» **Set problem 1**: Collect every line in the listing that contains the string "screenshot".

» **Passage**:

----

EEOC Can Pursue Pattern-or-practice Claim under Section 706 of Title VII | Practical Law

EEOC Can Pursue Pattern-or-practice Claim under Section 706 of Title VII | Practical Law

The US Court of Appeals for the Sixth Circuit reversed the trial court's ruling for the employer in Serrano and EEOC v. Cintas Corp., holding that the Equal Employment Opportunity Commission (EEOC) can pursue a pattern-or-practice claim under Section 706 of Title VII of the Civil Rights Act of 1964 (Title VII).

EEOC Can Pursue Pattern-or-practice Claim under Section 706 of Title VII

Practical Law Legal Update 2-522-3966 (Approx. 5 pages)

EEOC Can Pursue Pattern-or-practice Claim under Section 706 of Title VII

by PLC Labor & Employment
Published on 13 Nov 2012USA (National/Federal)
The US Court of Appeals for the Sixth Circuit reversed the trial court's ruling for the employer in Serrano and EEOC v. Cintas Corp., holding that the Equal Employment Opportunity Commission (EEOC) can pursue a pattern-or-practice claim under Section 706 of Title VII of the Civil Rights Act of 1964 (Title VII).

----

» **Available data**:

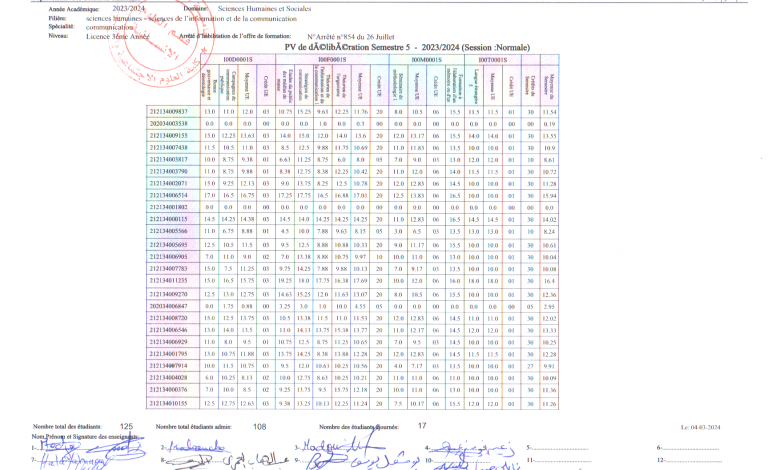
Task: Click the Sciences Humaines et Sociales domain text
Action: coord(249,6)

----

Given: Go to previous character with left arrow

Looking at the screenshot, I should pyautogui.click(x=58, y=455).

----

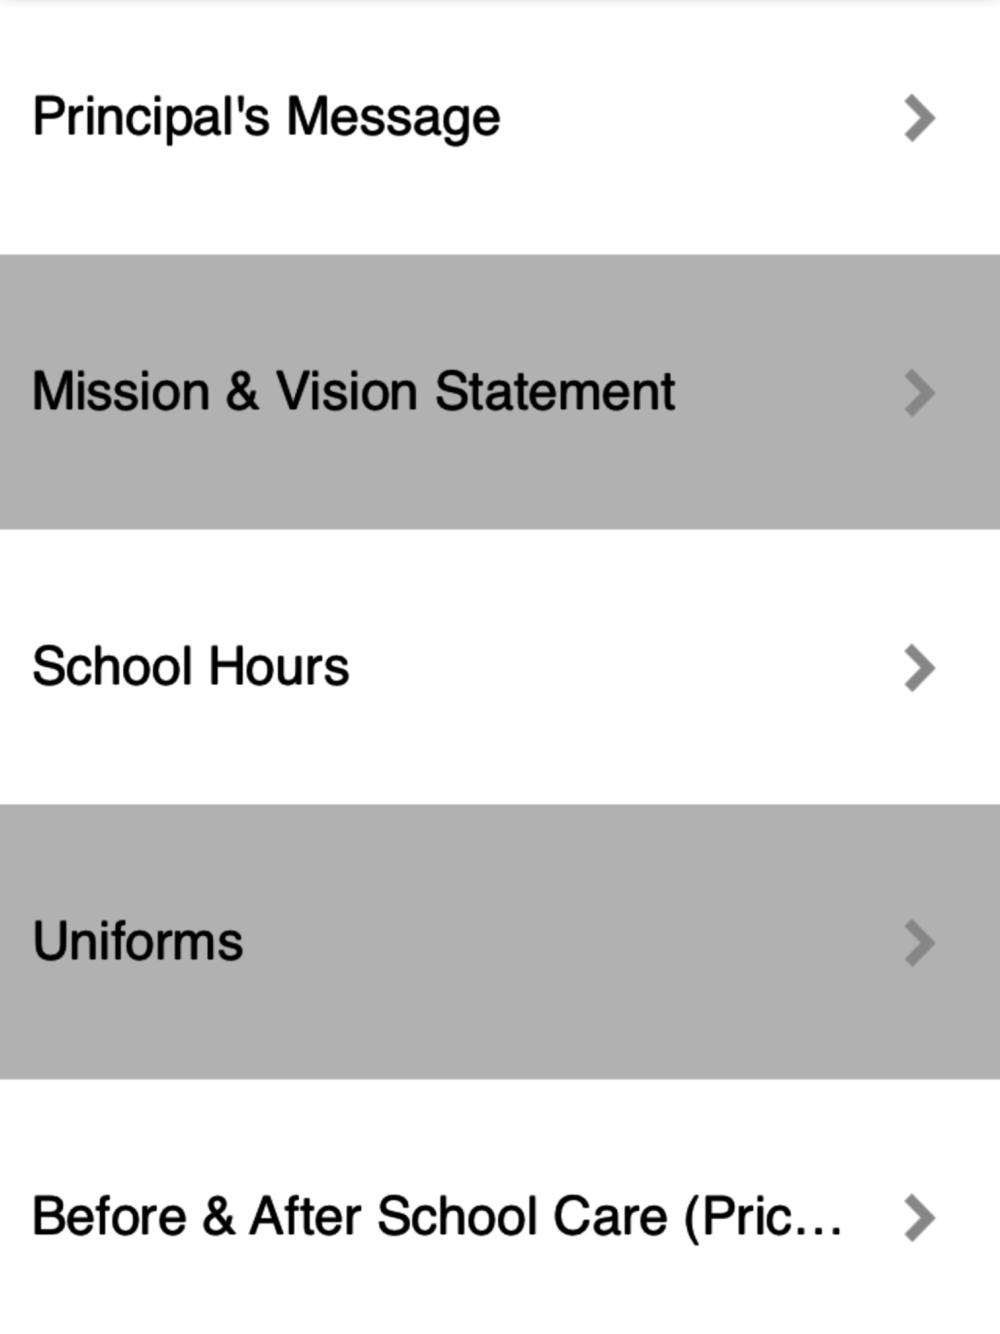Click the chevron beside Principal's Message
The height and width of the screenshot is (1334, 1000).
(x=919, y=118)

----

» **Set problem 2**: Name each party listed in the case caption given in the legal update.

» **Complete answer 1**:
Looking at the screenshot, I should pyautogui.click(x=58, y=455).
The height and width of the screenshot is (1334, 1000).

» **Complete answer 2**: Serrano, EEOC, Cintas Corp.